## Dettagli esercizio
Puoi disporre tutte le righe qui sotto in un elenco numerato, tralasciando quelle vuote?
______________________________
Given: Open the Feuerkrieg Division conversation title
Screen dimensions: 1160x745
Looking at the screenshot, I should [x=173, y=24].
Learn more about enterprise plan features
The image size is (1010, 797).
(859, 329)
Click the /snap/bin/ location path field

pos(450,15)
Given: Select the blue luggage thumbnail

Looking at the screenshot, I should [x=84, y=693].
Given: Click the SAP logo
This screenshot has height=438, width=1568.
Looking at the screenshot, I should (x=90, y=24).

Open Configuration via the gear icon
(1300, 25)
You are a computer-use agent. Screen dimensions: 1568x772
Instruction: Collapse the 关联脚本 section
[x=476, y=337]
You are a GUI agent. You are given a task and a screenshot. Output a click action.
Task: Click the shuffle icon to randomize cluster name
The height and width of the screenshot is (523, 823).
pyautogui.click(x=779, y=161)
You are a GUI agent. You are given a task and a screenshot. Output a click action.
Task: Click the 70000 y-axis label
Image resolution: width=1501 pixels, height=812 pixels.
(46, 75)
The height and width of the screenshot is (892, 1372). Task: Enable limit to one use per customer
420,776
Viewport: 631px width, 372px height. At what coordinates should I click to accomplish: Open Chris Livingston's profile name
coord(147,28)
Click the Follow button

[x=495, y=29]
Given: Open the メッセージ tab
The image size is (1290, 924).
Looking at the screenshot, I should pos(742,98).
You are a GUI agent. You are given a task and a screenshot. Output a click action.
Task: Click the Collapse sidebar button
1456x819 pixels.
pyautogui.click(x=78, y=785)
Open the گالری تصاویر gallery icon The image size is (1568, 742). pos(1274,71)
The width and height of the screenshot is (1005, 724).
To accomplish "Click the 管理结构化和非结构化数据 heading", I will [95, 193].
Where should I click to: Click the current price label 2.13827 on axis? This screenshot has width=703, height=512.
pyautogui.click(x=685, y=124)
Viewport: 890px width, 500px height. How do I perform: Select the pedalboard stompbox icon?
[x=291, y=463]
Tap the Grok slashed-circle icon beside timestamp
______________________________
## Compito svolto
1. Given: Open the Feuerkrieg Division conversation title
2. Screen dimensions: 1160x745
3. Looking at the screenshot, I should [x=173, y=24].
4. Learn more about enterprise plan features
5. The image size is (1010, 797).
6. (859, 329)
7. Click the /snap/bin/ location path field
8. pos(450,15)
9. Given: Select the blue luggage thumbnail
10. Looking at the screenshot, I should [x=84, y=693].
11. Given: Click the SAP logo
12. This screenshot has height=438, width=1568.
13. Looking at the screenshot, I should (x=90, y=24).
14. Open Configuration via the gear icon
15. (1300, 25)
16. You are a computer-use agent. Screen dimensions: 1568x772
17. Instruction: Collapse the 关联脚本 section
18. [x=476, y=337]
19. You are a GUI agent. You are given a task and a screenshot. Output a click action.
20. Task: Click the shuffle icon to randomize cluster name
21. The height and width of the screenshot is (523, 823).
22. pyautogui.click(x=779, y=161)
23. You are a GUI agent. You are given a task and a screenshot. Output a click action.
24. Task: Click the 70000 y-axis label
25. Image resolution: width=1501 pixels, height=812 pixels.
26. (46, 75)
27. The height and width of the screenshot is (892, 1372). Task: Enable limit to one use per customer
28. 420,776
29. Viewport: 631px width, 372px height. At what coordinates should I click to accomplish: Open Chris Livingston's profile name
30. coord(147,28)
31. Click the Follow button
32. [x=495, y=29]
33. Given: Open the メッセージ tab
34. The image size is (1290, 924).
35. Looking at the screenshot, I should pos(742,98).
36. You are a GUI agent. You are given a task and a screenshot. Output a click action.
37. Task: Click the Collapse sidebar button
38. 1456x819 pixels.
39. pyautogui.click(x=78, y=785)
40. Open the گالری تصاویر gallery icon The image size is (1568, 742). pos(1274,71)
41. The width and height of the screenshot is (1005, 724).
42. To accomplish "Click the 管理结构化和非结构化数据 heading", I will [95, 193].
43. Where should I click to: Click the current price label 2.13827 on axis? This screenshot has width=703, height=512.
44. pyautogui.click(x=685, y=124)
45. Viewport: 890px width, 500px height. How do I perform: Select the pedalboard stompbox icon?
46. [x=291, y=463]
47. Tap the Grok slashed-circle icon beside timestamp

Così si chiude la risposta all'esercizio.